Siyaseti çok iyi bilmek durumu kurtarıyor mu? Sanmıyorum. Siyasetin zeminini genel kültürle, felsefe ve tarıhle, sanat ve edebiyatla güçlendirmeyen insanların veya kurmayların yapacakları devrimler köklü olmaz.
Her devrimin derinliği, onu yapanların, yani mimarlarının derinliğine bağlıdır. Yığınların devrimci enerjilerinin patlamasıyla bilgi patlamasının iç içe, birbirlerini tamamlayarak, aynı anda gerçekleşmesini düşünün. Tarihin görkemli anlarıdır bu anlar. Bunun iki tipik örneği, Fransız devrimiyle Ekim devrimidir.
Günümüzün devrimcisi, büyük devrimleri yapabilecek durumda değildir. Herşeyden önce, yenilenme ve ideolojik atılım cesaretini yitirmiştir. Genel kültürle, felsefe, tarih, sanat ve edebiyatla güçlendirememiştir siyasetinin zeminini, Geleceğe dair çizdiği proje, eskinin tekrarıdır. Projeyi okuyan yığınlar, “Biz bunu daha önce gördük, “diye mırıldanıyor… Aslında projeyi çizenin de, proje konusundaki kuşkuları haylice fazladır. İnanmakla inanmamakla, yenilenmekle yenilenememek; kuşku duymakla, savunur görünmek arasında şaşkındır.
Her çağın, her dönemin bir devrimci tipi vardır. Devrimci, sürekli , kesintisiz bir faaliyet içinde olmasına rağmen, tarihsel momentleri, can alıcı, kritik anları kollamaya önem verir. Günümüz devrimcisinin, kritik anları kollama güdüsü oldukça zayıflamıştır. Devrim yapma ateşinin zayıflamasıyla ilgili bir sorundur bu…
Geri çekilme, güç toplama, hazırlanma seferberliğinde de beklenen enerjiyi, gösteremiyor, devrimci güçler.Peki ne olacak? Bu sorunun cevabını insanda ve onu var eden tarihsel şartların rahminde aramak gerekiyor.
1905 sonrasındaki karanlık yıllarda, çok az insan, Rusya’da bir devrimin patlayacağına inanıyordu. 1917 şubat devrimi, bu azınlığı çoğunluk haline getirdi ve bunu da Ekim devrimi izledi. Devrimleri yaratan, tarihi şartlardır. Devrimler, bu şartları biçimlendirir, onlara derinlik kazandırır, ileriye doğru çekerler. Devrimleri yenen ilkin, onların izledikleri kendi politikalarıdır.

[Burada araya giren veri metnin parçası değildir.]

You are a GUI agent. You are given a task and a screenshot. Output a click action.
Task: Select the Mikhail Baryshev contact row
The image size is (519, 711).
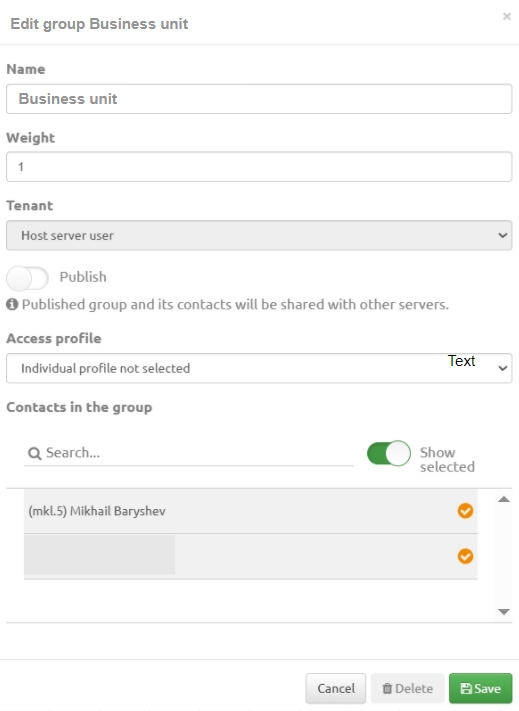point(251,511)
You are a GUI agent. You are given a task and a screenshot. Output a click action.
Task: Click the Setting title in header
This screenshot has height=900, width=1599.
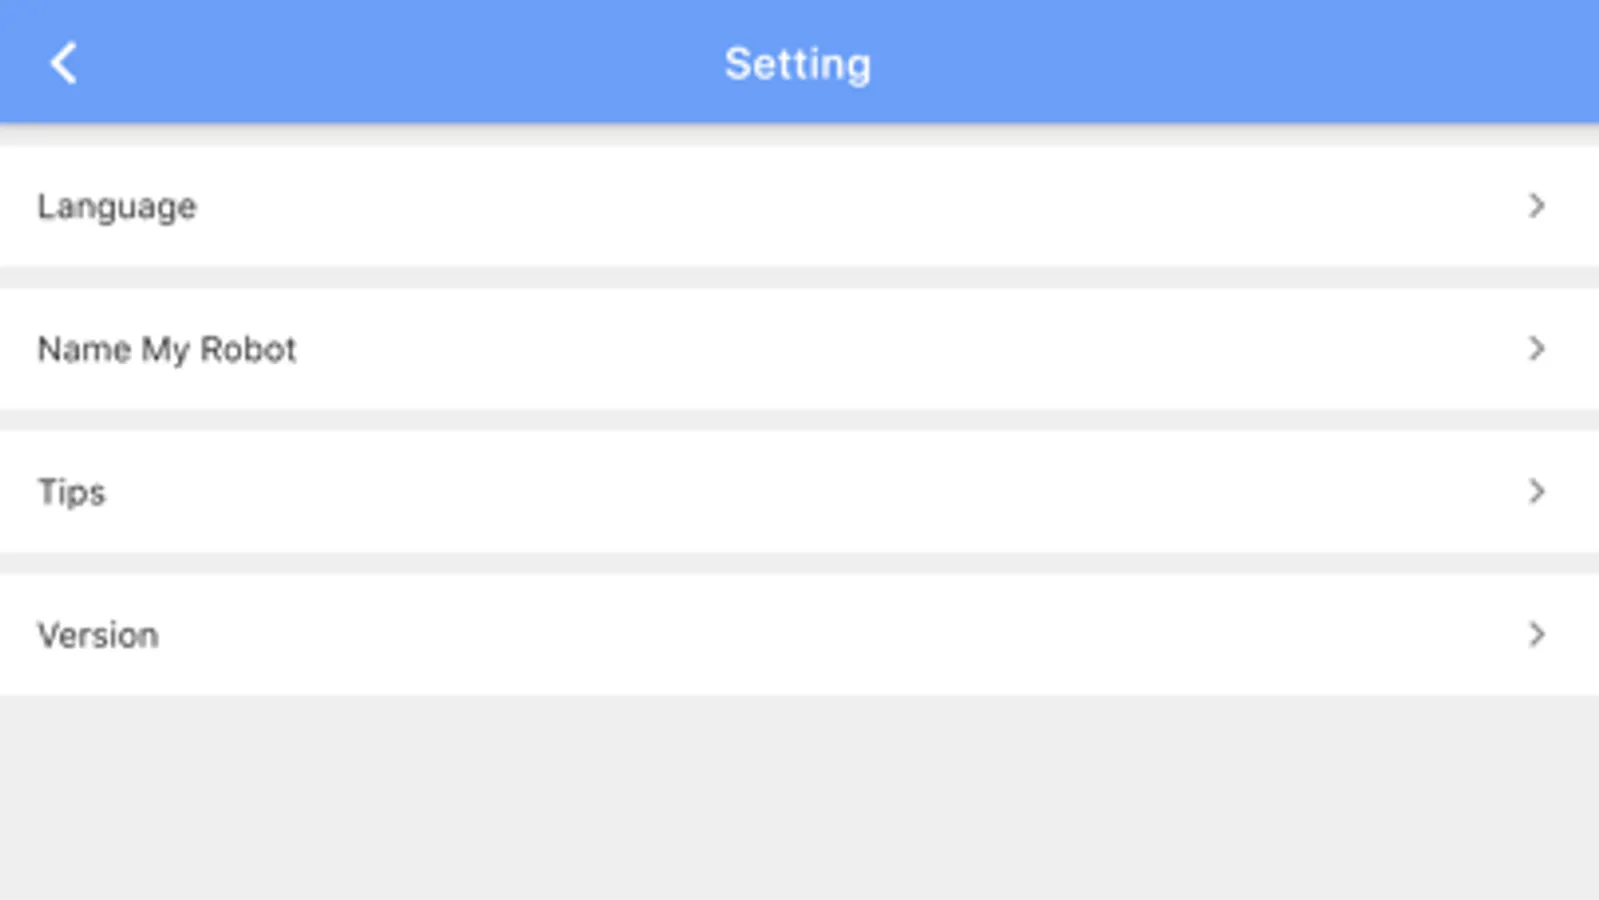click(798, 64)
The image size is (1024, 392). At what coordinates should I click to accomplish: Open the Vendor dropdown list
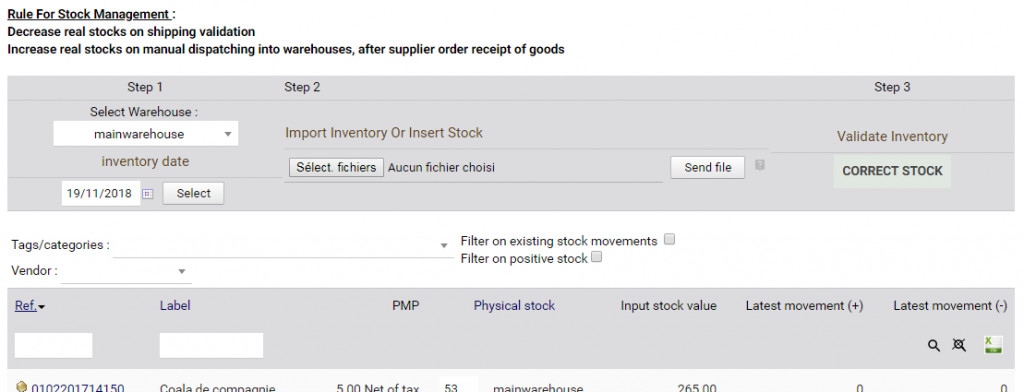click(x=126, y=271)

İkinci olarak tarihi şartlardır. Tabi bu sıralamayı mutlaklaştıramayız. Bu iki nokta, duruma göre yer değiştirebilir. Spartaküs hareketinin yenilmesinde, tarihi şartlar esas rol oynadı. Ama yirminci yüzyıl devrimlerı için aynı şeyi söyleyemiyoruz. Bu devrimlerı esas olarak, bunların izledikleri yanlış politikalar yendi. Tabi bu politikaların ideolojide de kökleri vardı. Günümüzün devrimcilerini korkutan da işte bu köklere inmek oradaki hataları gün ışığına çıkarma sorunudur. Bu tabi ki, cesareti, bilgi enginliğini, ön görüyü, geniş perspektifi gerektiriyor.

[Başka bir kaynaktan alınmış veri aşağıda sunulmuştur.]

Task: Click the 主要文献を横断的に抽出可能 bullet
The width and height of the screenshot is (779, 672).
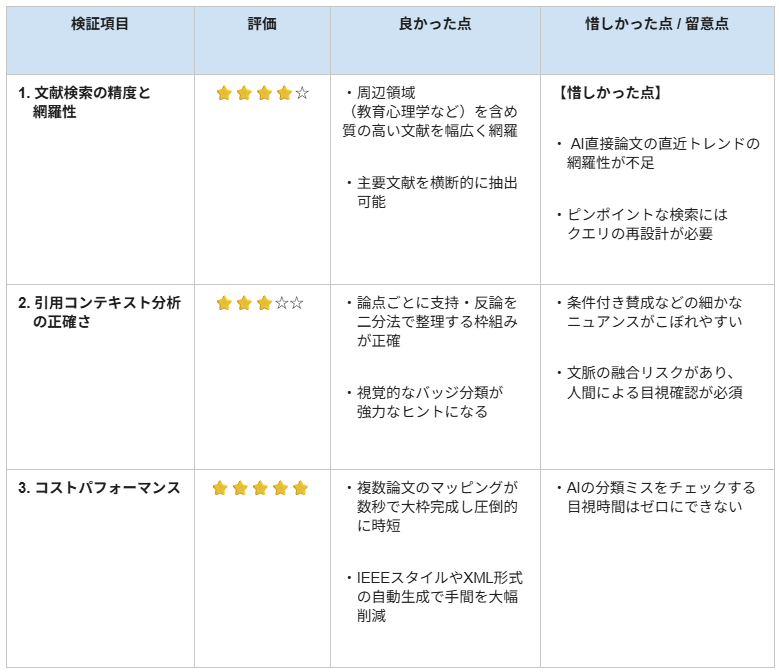Action: [x=432, y=192]
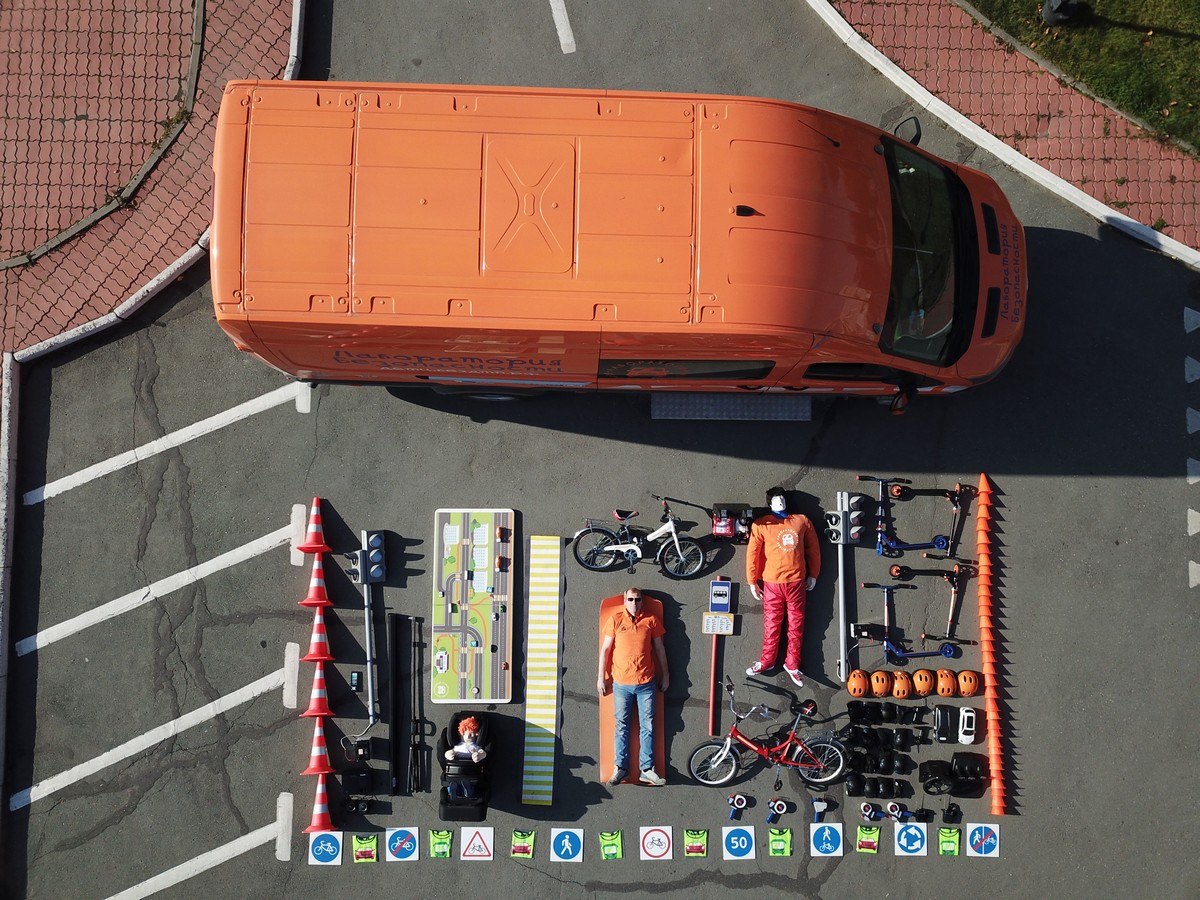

Dünyanın durumu ortadadır. Halklar, büyük ulusların büyük propagandalarla allayıp pulladıkları “demokratik”, “uygar”, “özgür” işgalleri kabul etmiyorlar. Dünyanın umudu ve şansı bu kabullenmemede yatıyor. Biçimi, şiarları ne olursa olsun, zorla dayatılan ve boyun eğmeyi ahlak olarak sunan büyük ulusların işgallerine karşı yükselen direnişler öğreticidir. Hiç bir ulus, diğerinden daha akıllı değildir.
Ve “Sizi adam edeceğim,” deme hakkına sahip değildir. Biz hep egemen sınıfları suçlar, uluslara, halklara dokunmayız. Hitler ve avanesi suçludur ama, Alman ulusu ve halkı masumdur. Hitler’in siperlerini dolduran, bir ıslıkla bir anda ordulaşan bir ulusu, eleştiri neşterinin adaletinden uzak tutamayız.
Sağlam bir devrimin temeli, uzun bir süreçte izlenen irili ufaklı doğru politikaların, bu politikalara dayanan çok yönlü bilgilenmelerin ve zorlu mücadelelerin ateşiyle inşa edilir. Çabuk ortaya çıkıp, çabuk büyüyenler, çabuk giderler. Devrimcilik sorunu, bir yaşam tarzı sorunudur. Halkın değer yargılarına dayanmaz; onun kendine özgü değer yargıları vardır. Hem sisteme, hem de halkla birlikte, halka ve kendi saflarındaki devrim statükocularına karşı yürür. Çağının en modern, en özgür hareketidir.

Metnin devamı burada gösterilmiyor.